Just after I started on The Guardian in 1999, I made my first visit to South Asia: a trip to Dhaka, and then Delhi and Rajasthan in India. It was while I was there that I fell into conversation about the great master, Satyajit Ray. “You know The Music Room, of course?” I was asked. Numbly, I shook my head. More education was needed—I made a start on rectifying that, and before I left India I bought a copy of Ray’s fascinating short stories, a collection called Indigo, which is now on my desk as I write.
What happened is we woke up to the existence of massive stars like Amitabh Bachchan, Shahrukh Khan and Aishwarya Rai. Now, I myself have written rather ungallantly about Aishwarya, calling her performances wishy-washy. But I have to put on record that she is easily the most beautiful and glamorous star I have ever seen in the flesh: far more hypnotic than people like, say, Nicole Kidman or George Clooney, whom I have also stood near at various premieres. I once found myself standing near Aishwarya at a dinner at the Cannes Film Festival, and she was like an impossibly gorgeous creature from another planet, with a benign aura. I found myself standing there in a slack-jawed daze. Like everyone else.
Again and again, watching Bollywood movies I have been struck by their emphasis on bittersweet fantasy, and again and again I scribble the same words in the notebook on my lap: “Shakespeare”, or specifically “late Shakespeare”, the Shakespeare of Pericles, The Tempest and Cymbeline. However broad they are, the films have, for me, a connection with something dreamlike and gentle and escapist, which reminds me of Shakespeare—there’s simply no other way to describe it, although I know of no other writer who feels it as strongly as I do.

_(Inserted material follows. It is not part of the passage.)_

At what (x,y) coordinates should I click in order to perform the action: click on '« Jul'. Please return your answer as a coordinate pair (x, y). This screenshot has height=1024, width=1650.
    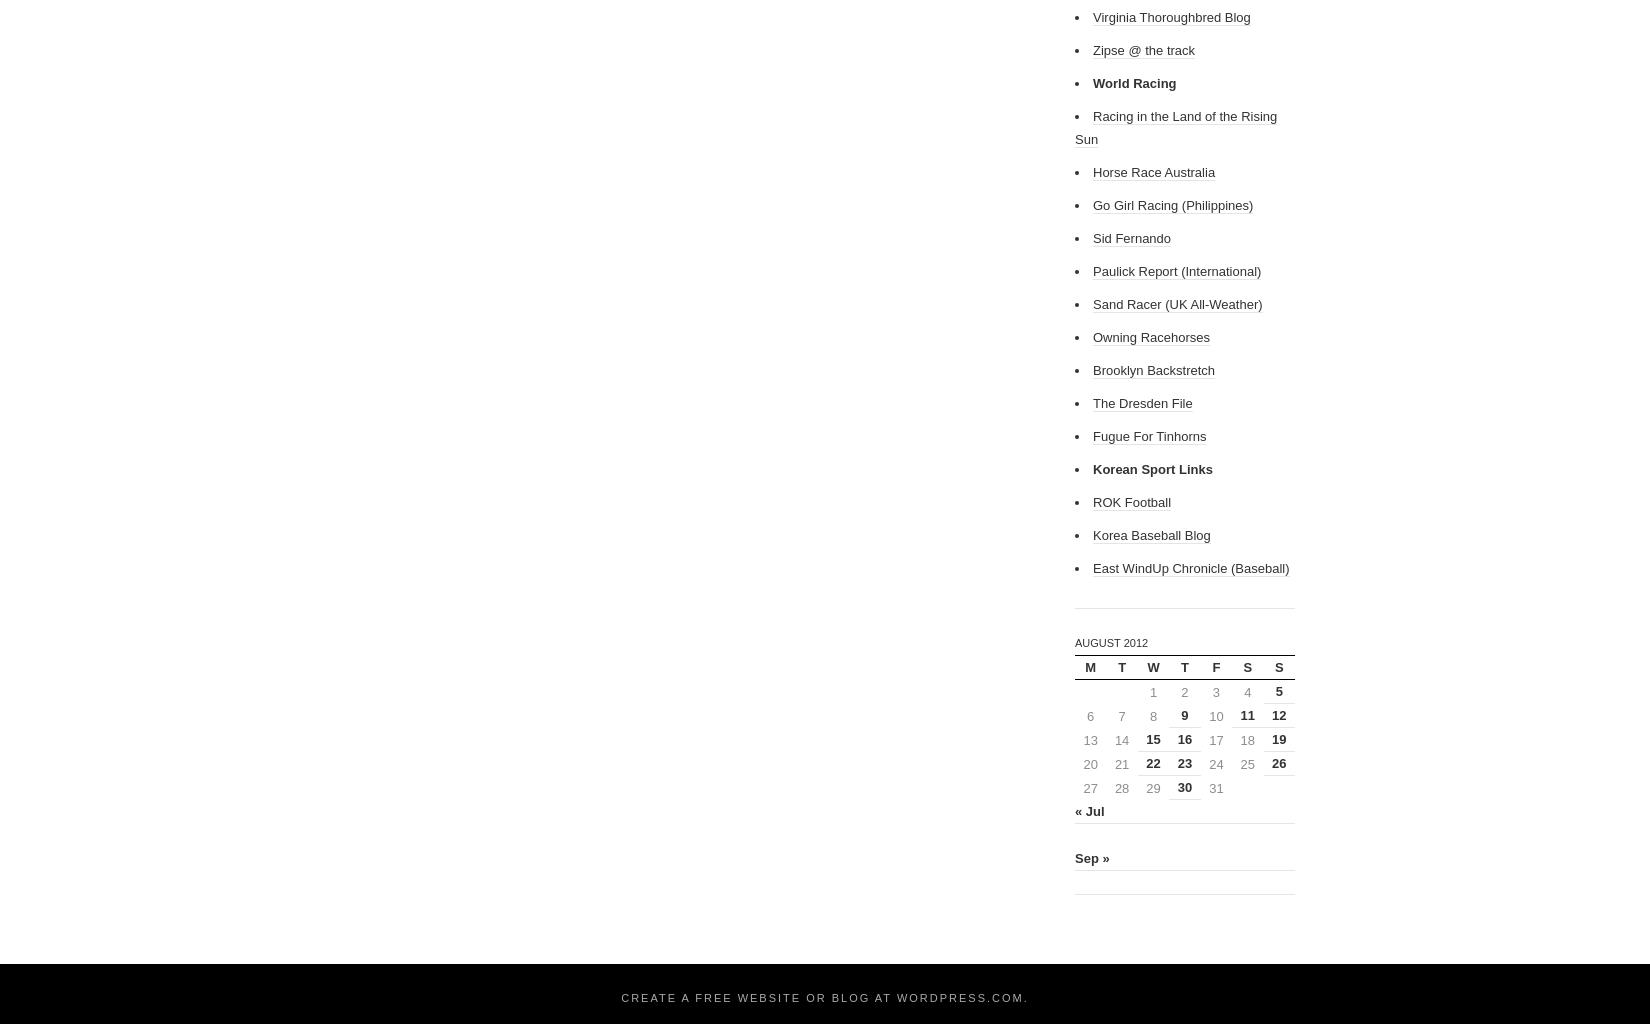
    Looking at the image, I should click on (1089, 811).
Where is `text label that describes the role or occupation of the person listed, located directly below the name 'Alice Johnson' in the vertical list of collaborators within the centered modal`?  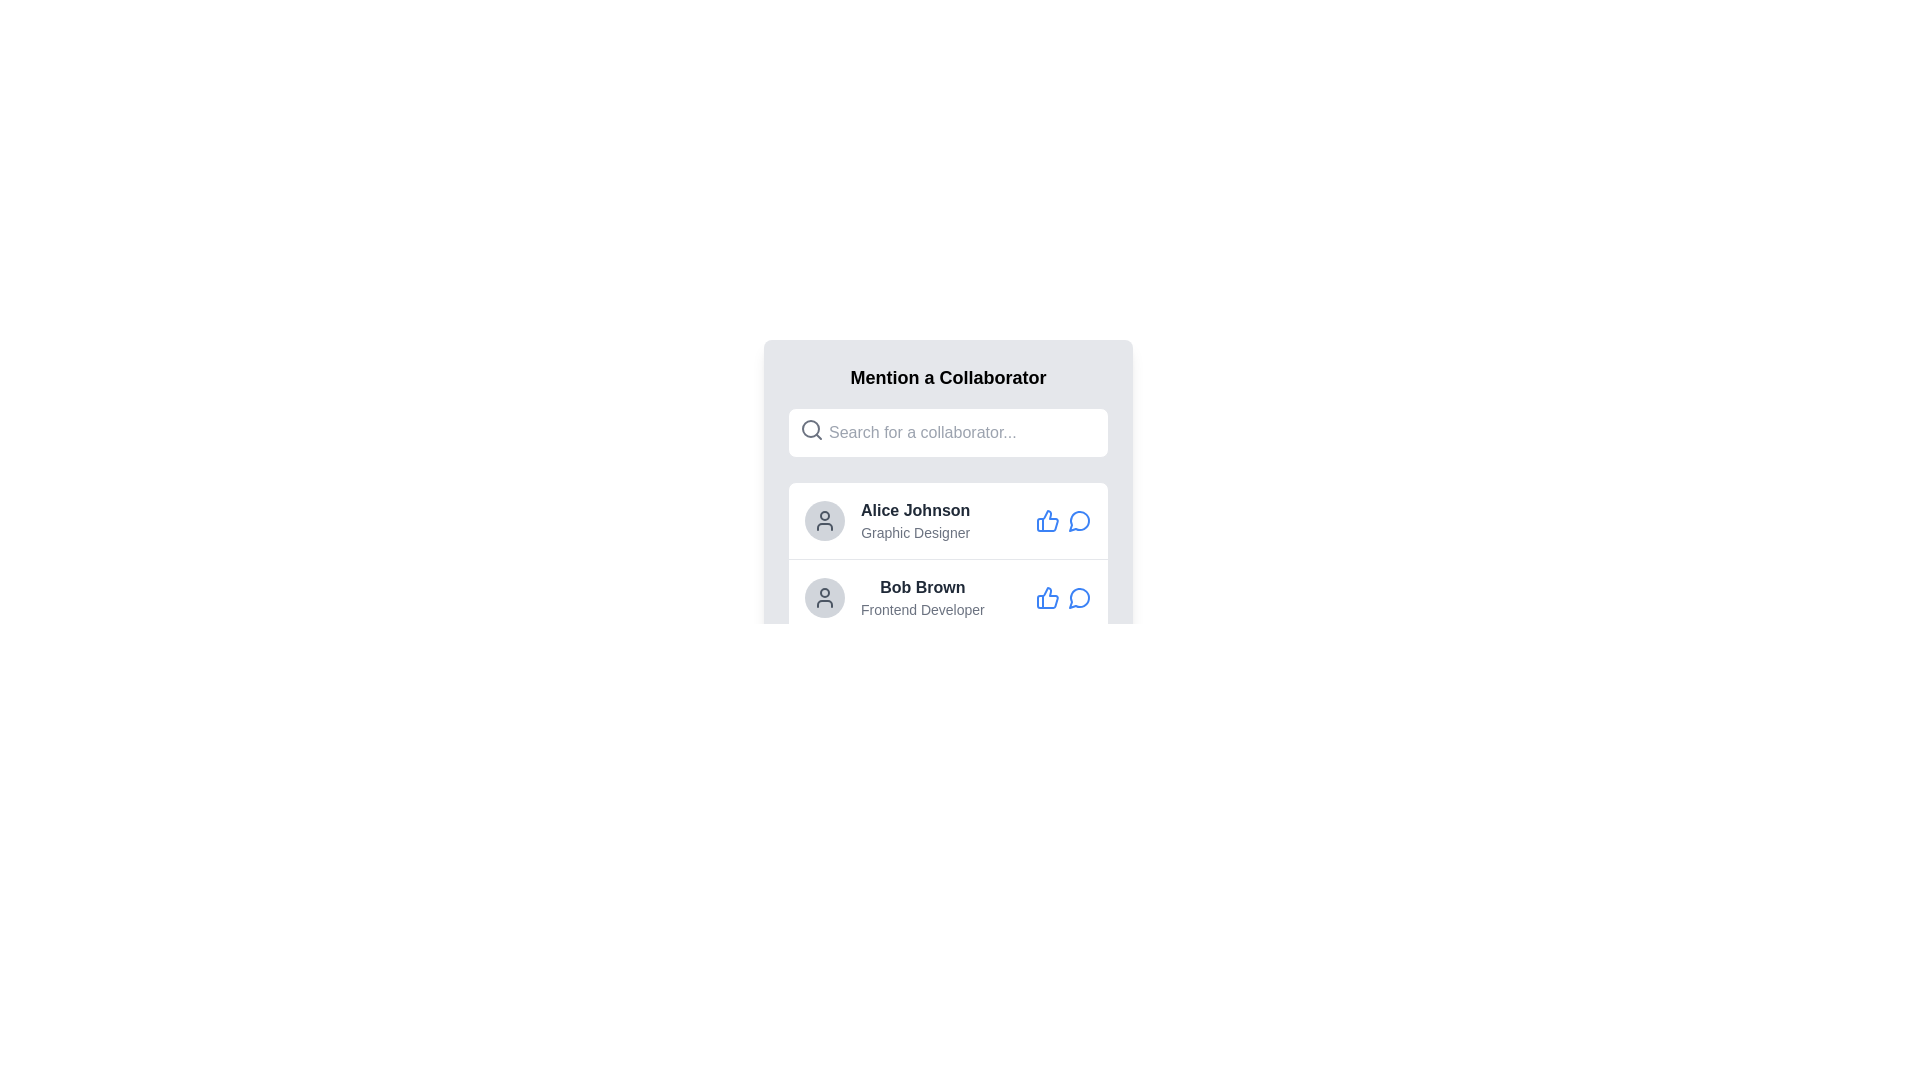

Now that brings me back to Satyajit Ray’s 1969 film, Days And Nights In The Forest: a wonderful film, which is a perfect example of Ray’s almost miraculous, unforced, untutored cinematic style. When the four bachelors encounter the two women from a well-to-do family in an elegant country estate, it conjures the sublimely Arcadian world of Shakespeare: the world of As You Like It or A Midsummer Night’s Dream.
I found myself re-reading Ray’s short story, Patol Babu, Film Star, about a middle-aged guy, quite the amateur thespian in his youth, who becomes wildly excited to be offered a walk-on part in a movie. All he has to do is bump into the leading man in the street and say the single word: “Oh!” And so, as he waits around for his scene, he frantically starts thinking about he can endow this monosyllable with meaning. This is a lovely, gentle, funny story, building up to something quite different from the embarrassing catastrophe I had been expecting. It’s a reminder of the energy, sophistication, and sheer enjoyment to be had from Ray, and Indian pictures generally.